Humangenetik

Mukopolysaccharidose Typ 2 (Morbus Hunter)

IDS

Material

2 ml EDTA-Blut

OMIM

300823

Verfahren

Nachweis von Mutationen im IDS-Gen durch PCR und anschließende Sequenzierung sowie Nachweis größerer Deletionen / Duplikationen mittels MLPA

Klinische Relevanz

V. a. Mukopolysaccharidose Typ II (Morbus Hunter)

Anmerkungen

Die Mukopolysaccharidose Typ II (Morbus Hunter, MPS2) gehört zu der Gruppe der lysosomalen Speichererkrankungen, ist charakterisiert durch das Fehlen bzw. den Mangel des lysosomalen Enzyms Iduronat-2-Sulfatase und betrifft in erster Linie Jungen bzw.

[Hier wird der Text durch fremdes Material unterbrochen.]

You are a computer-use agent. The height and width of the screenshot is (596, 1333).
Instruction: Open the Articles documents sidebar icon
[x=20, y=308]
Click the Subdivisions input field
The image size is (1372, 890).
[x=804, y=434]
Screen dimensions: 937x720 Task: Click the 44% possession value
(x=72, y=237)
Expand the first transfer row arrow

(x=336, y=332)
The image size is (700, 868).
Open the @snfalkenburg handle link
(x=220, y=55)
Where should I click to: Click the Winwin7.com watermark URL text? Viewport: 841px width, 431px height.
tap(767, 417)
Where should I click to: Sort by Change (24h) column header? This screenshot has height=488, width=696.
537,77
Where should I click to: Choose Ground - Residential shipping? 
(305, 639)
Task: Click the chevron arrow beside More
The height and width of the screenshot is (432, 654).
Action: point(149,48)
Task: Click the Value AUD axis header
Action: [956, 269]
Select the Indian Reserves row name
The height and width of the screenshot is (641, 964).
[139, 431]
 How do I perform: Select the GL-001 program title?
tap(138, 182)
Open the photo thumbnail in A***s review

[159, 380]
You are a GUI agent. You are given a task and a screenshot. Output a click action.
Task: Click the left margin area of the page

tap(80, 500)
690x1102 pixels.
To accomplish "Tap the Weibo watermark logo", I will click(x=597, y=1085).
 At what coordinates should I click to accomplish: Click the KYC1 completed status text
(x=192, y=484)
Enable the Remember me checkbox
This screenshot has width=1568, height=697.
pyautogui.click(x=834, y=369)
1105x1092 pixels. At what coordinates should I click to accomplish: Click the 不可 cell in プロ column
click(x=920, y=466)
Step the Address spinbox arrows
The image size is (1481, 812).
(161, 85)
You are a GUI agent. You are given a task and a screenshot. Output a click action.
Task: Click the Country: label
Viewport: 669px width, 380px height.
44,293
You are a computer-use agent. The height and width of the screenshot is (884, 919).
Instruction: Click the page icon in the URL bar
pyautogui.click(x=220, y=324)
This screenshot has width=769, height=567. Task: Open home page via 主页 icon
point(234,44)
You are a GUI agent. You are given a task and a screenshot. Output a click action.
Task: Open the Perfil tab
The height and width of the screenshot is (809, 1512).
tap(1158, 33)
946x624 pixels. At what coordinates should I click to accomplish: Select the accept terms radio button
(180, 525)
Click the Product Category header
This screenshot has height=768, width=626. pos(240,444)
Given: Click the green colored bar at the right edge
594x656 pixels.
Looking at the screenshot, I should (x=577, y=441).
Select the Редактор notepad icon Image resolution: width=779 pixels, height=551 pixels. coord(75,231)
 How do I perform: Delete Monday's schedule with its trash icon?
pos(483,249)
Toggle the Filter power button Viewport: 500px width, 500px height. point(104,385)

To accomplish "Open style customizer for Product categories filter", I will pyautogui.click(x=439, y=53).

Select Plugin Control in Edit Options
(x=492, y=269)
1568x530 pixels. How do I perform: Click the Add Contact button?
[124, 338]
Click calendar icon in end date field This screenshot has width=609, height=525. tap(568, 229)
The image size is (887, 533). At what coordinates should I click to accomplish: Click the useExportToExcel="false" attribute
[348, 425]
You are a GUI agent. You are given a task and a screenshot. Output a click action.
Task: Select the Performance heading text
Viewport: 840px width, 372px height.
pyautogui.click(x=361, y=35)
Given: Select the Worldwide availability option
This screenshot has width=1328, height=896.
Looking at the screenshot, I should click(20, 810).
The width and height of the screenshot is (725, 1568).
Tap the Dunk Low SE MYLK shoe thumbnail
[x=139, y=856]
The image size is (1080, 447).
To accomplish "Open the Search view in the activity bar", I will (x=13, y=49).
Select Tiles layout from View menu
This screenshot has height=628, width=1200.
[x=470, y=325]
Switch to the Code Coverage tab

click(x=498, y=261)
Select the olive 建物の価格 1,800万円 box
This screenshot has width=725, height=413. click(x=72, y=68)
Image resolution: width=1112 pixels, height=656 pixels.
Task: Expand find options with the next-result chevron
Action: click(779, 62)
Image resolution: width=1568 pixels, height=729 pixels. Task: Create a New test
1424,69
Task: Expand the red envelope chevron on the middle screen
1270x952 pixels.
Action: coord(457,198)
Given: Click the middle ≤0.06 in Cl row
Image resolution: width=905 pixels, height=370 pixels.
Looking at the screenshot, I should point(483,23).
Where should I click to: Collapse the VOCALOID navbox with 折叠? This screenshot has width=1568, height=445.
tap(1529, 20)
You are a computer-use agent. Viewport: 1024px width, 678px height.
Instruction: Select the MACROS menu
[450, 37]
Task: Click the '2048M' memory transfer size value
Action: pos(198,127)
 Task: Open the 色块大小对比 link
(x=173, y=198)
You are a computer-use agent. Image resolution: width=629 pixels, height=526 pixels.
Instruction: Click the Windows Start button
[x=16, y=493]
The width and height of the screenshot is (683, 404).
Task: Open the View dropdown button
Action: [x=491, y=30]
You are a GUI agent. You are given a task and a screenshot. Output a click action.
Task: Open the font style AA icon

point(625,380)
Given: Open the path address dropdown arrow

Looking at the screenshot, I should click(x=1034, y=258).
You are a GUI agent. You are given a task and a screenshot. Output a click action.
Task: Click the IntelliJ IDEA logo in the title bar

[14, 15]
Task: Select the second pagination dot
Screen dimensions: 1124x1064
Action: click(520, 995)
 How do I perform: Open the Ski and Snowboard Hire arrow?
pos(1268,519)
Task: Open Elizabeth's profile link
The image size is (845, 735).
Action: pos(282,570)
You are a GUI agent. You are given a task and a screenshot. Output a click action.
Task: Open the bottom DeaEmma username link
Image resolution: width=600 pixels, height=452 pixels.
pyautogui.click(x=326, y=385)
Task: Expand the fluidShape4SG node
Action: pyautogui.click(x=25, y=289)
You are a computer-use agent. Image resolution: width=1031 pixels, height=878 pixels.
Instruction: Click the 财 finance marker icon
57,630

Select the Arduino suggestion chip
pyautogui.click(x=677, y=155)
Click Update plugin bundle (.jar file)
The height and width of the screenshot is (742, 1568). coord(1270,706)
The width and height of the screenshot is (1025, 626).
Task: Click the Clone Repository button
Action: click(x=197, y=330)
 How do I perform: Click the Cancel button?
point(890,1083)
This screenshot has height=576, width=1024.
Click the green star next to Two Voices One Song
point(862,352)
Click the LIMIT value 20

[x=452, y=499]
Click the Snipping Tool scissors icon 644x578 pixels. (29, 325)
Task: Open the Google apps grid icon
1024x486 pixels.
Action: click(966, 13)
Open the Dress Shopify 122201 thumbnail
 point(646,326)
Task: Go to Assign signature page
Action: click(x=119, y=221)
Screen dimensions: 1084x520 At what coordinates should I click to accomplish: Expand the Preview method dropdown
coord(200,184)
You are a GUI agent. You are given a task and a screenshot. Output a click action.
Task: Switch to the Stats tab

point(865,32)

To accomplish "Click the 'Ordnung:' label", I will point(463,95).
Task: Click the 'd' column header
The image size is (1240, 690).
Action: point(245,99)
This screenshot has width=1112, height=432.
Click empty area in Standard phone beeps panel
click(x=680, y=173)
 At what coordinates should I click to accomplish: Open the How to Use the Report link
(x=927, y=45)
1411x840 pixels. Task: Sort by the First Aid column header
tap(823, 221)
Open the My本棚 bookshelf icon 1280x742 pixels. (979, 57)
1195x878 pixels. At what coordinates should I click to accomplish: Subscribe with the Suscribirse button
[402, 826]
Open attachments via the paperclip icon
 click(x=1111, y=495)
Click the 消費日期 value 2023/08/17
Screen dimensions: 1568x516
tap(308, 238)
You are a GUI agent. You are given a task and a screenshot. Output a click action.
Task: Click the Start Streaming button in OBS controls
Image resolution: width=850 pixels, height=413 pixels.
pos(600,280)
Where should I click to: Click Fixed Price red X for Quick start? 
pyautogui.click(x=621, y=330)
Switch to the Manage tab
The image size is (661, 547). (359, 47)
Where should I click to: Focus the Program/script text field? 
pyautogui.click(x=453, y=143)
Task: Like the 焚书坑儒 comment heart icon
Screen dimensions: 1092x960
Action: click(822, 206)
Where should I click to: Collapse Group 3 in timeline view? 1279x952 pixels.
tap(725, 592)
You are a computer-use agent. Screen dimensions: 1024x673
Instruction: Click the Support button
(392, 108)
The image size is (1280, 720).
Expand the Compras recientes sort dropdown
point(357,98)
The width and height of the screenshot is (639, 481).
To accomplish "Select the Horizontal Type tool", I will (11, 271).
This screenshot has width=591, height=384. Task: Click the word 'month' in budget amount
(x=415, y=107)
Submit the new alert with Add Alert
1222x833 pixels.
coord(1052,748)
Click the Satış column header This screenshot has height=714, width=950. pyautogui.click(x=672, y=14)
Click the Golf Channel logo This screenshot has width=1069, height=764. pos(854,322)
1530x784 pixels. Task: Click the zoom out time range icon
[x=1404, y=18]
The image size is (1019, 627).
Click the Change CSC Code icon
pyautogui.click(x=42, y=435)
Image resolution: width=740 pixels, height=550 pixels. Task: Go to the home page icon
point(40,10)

Männer. Das klinische Spektrum dieser Erkrankung ist sehr variabel. Bei schweren Verlaufsformen kommt es im frühen Kindesalter zu einem Verlust bereits erlernter motorischer Fähigkeiten und einer geistigen Entwicklungsverzögerung. Assoziiert sind häufig Atemwegsprobleme, eine Kardiomyopathie und Herzklappendefekte, eine Optikusatrophie, eine Hepatosplenomegalie und Hüftluxationen. Auffällig sind ein Kleinwuchs, eine grobe Fazies und plumpe Finger. Jungen mit schwerer Verlaufsform versterben oft vor der Pubertät. Bei der milden Verlaufsform ist die Intelligenz normal und es stehen oft eine Kardiomyopathie und Herzklappendefekte im Vordergrund. Für die MPS2 verantwortlich sind Mutationen im IDS-Gen. Der Erbgang ist X-chromosomal rezessiv.